More or less the same as it ever was.

I really do wish this was a Donkey Kong Tropical Freeze situation where I'd come out of this replay with a newfound appreciation, but unfortunately, I'm still not too keen on Super Mario 3D World. It's been a decently relaxing and fun playthrough, don't get me twisted! But there's still a lot of particulars that rub me the wrong way...

While I understand why it controls the way it does, I don't really jive with how limited and stiff it feels to play (Well, compared to the other 3D Marios). While the shift from full analogue to 8 way movement severely hampers Mario & Co.'s more complex moves, it does make the flagpole jump and special zones a cinch to pull off. Nobody wants to fail these climactic and joyful little moments just because of a slight twitch of the thumb, right? What I can't justify is STILL how awkward it is to start sprinting, especially when the 2D games had it all figured out in the 1980's! It's like driving a car with a spluttering engine with how stop and start it feels, in sharp contrast to the the smooth speed gradients of the rest of the series.
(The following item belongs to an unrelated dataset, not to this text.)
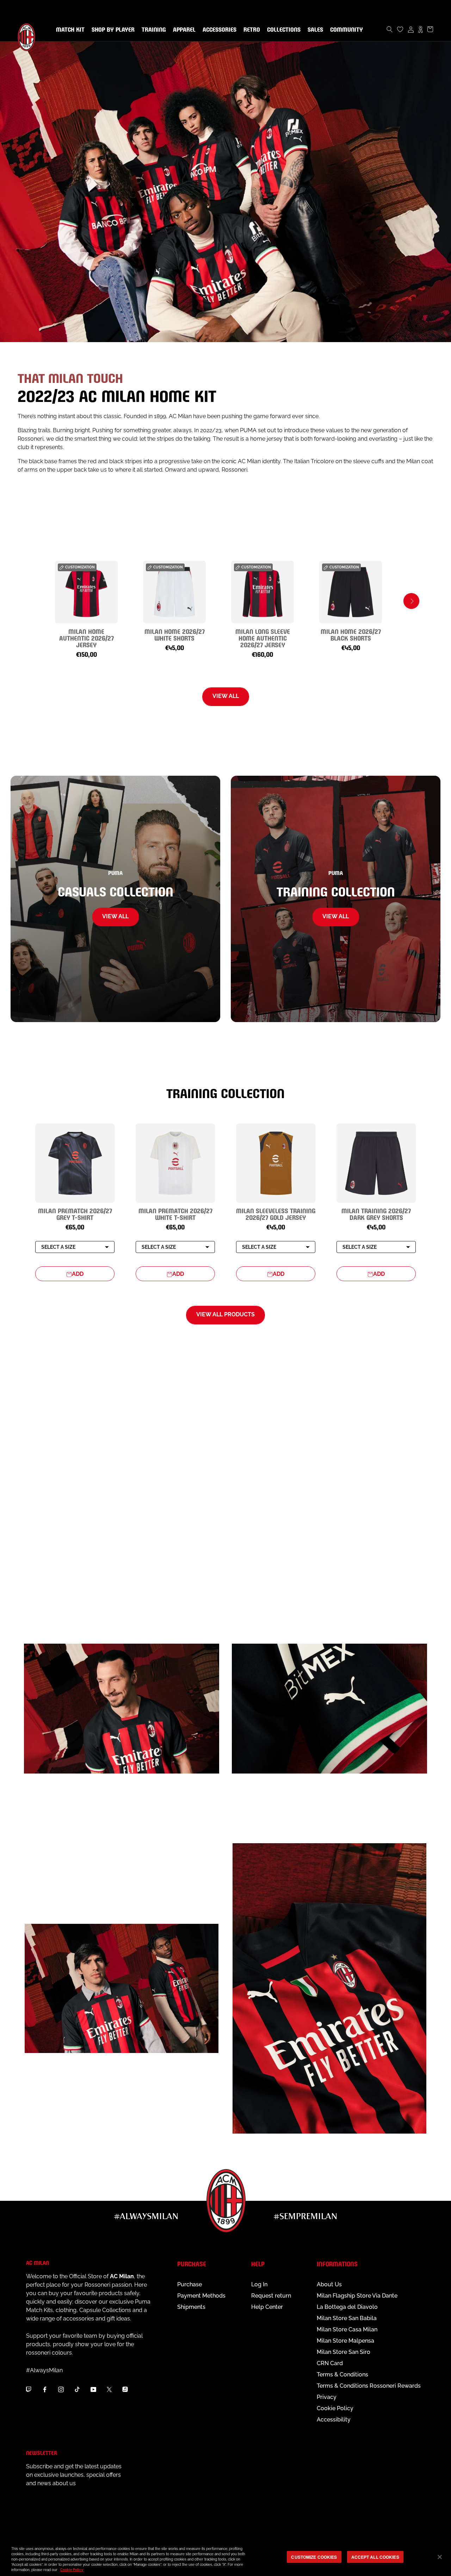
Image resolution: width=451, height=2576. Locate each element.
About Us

I'm not naive enough to have expected them to fix these things, but it's the main reason why I kept my distance from this port for so long...

Perhaps more soul crushing is that the art direction is still as depressingly sauceless as ever, especially so after Odyssey's overabundance of style. I do genuinely love the work that went into the character and enemy models, but it's hard to appreciate them when the level theming is so, so general in nature. Nothing links them together in any meaningful way, and (outside of lazy gestures to the wonderful stage theming of SMB3 and the half-assed geometrics of SMW), the overworlds are baron wastelands that clinically represent some sort of environmental climate and very little else. Killing Miiverse, in effect, also gutted this game of a large part of it's original identity, like a government body scrubbing away layers of graffiti for a block colour paint job. There's no real heart behind any of it, to push it above being anything other than 'decent enough', despite aging incredibly well on a technical level, you know?

But hey, at least the music, in direct contrast, is still the best a Mario game's ever sounded? Not really sure what happened at the company that allowed their musicians to completely pop off during what's otherwise an aesthetically void period of their catalogue, but I'm all ears for it! And while I haven't said too much about the gameplay as a whole (it really is just 3D Land 2 in oblique projection), it runs a little faster now and collectibles are less of a hassle to collect, making it a smoother experience overal- Well, outside of the touch screen sections, but that's just the nature of porting a Wii U game, isn't it...

I initially thought it was a little strange that they bundled this with Bowser's Fury. Wouldn't you want the bold next step in Mario's journey to stand on it's own? But yeah, no, it totally makes sense after playing them back to back. They're both moderately fun experiences hampered by a lack of strong artistic and conceptual direction, settling instead on a generally high quality level of polish more than anything else. For the gamers, this is honestly what matters most, but as someone with a critical aesthetic eye, I can't help but feel underwhelmed that they'd return to something so... plain.

It's still fun regardless, but alas, it's more or less the same as it ever was.